The frostwarden's wings snapped inward, and for the briefest moment, it folded itself into a single line of impossible stillness.

Then it vanished.

Aera wheeled around."Where did it—"

The world exploded above them.

The frostwarden reappeared directly overhead, descending like a falling shard of moonlight. Its hollow face pulsed with swirling mist, the sockets suddenly brightened with violent intensity.

Aera's breath hitched.

She saw something inside that mist — shapes, fragments, flickers like broken dreams.

A silhouette reaching for her.

A hand she recognized.

No.

Not possible.

She tore her gaze away, gasping for air.

The stranger grabbed her shoulders."Don't look into its void. It shows what you fear most… or what you secretly want."

"I didn't want that," she whispered.

He didn't challenge her — but something in his eyes said he didn't believe her entirely.

The frostwarden's roar built into a crescendo.

The sentinel lunged toward the cliff.

The frostwarden lunged toward them.

Aera's pulse hammered."Jump or die, right?" she murmured.

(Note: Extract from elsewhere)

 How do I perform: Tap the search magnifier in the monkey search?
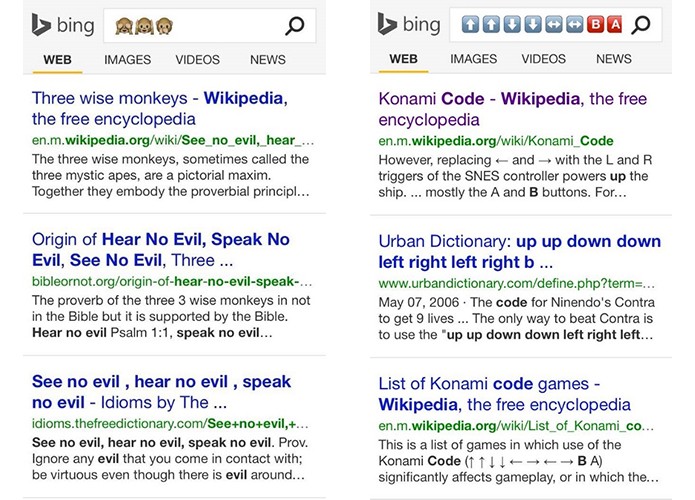pos(295,26)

"More or less," the stranger said.

"Great."

The cliff edge raced closer.

Ten meters.

Five.

The frostwarden's claws slashed downward, ripping the air apart. Aera felt the cold sting her neck, a whisper from death itself.

"One," the stranger said softly.

The sentinel gathered its strength.

"Two."

Aera clung to its fur.

"Three."

The sentinel vaulted off the cliff.

Weight vanished.

Sky swallowed them.

Wind tore at her lungs.

Aera screamed.

The frostwarden dove after them like a falling star.

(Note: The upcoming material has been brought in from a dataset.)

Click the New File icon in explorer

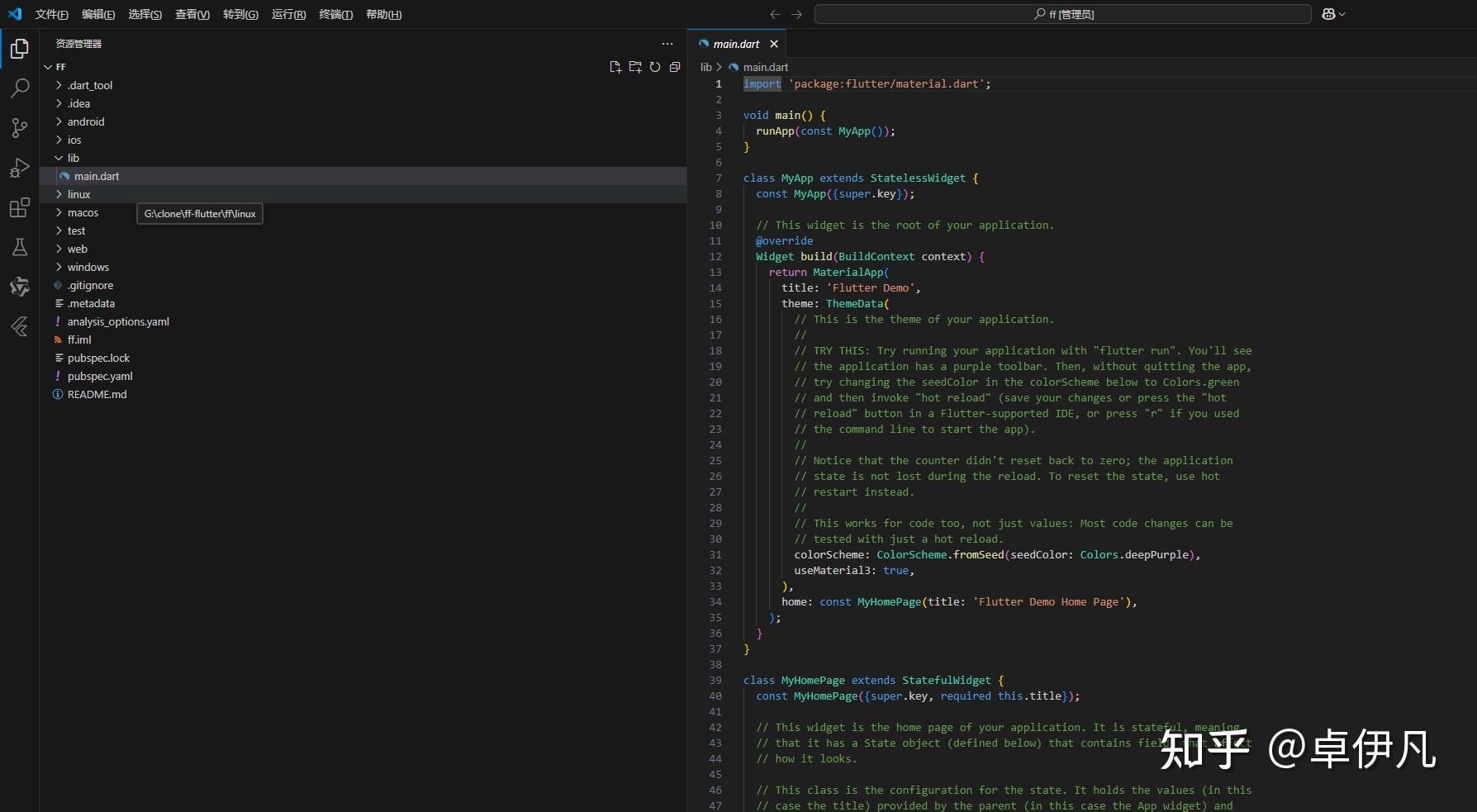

But the stranger raised his arm sharply, runes igniting in a fierce spiral. A golden flare burst around them, a shield catching the momentum of their fall and slingshotting them sideways, deeper into the fog.

The frostwarden shot past, missing them by inches, its roar fading into the mist below.

Aera crashed into the sentinel's hold again as they hit an incline, sliding, tumbling, finally landing hard on a ridge overlooking the ruined city.

Everything spun.

Her breath shook.

The stranger pulled her upright. "You're alive."

"That's subjective," she rasped.

He grinned with his usual unsettling calm."Then let's remain subjectively alive a bit longer."

Aera punched his shoulder very lightly."Don't make jokes right now."

"You're trembling," he said gently.

She ignored the warmth in his voice.

She ignored the warmth at all.

Because the frostwarden wasn't gone.

A new sound rose from the fog.

Dozens of them.

All answering the call.

The frostlands behind them glowed as multiple hollow eyes lit up in the distance.

Aera swallowed.

"We can't run from all of that."

"No," the stranger said. "Which is why we stop running."

He stepped onto the edge of the ruined city, the mist parting around him like something alive.

"Welcome," he murmured, "to Lethyr. The graveyard of the old bloodlines."

Wind shivered through the towers.

Aera felt something ancient stir beneath her feet.

And she knew…

The frostwarden was only the beginning.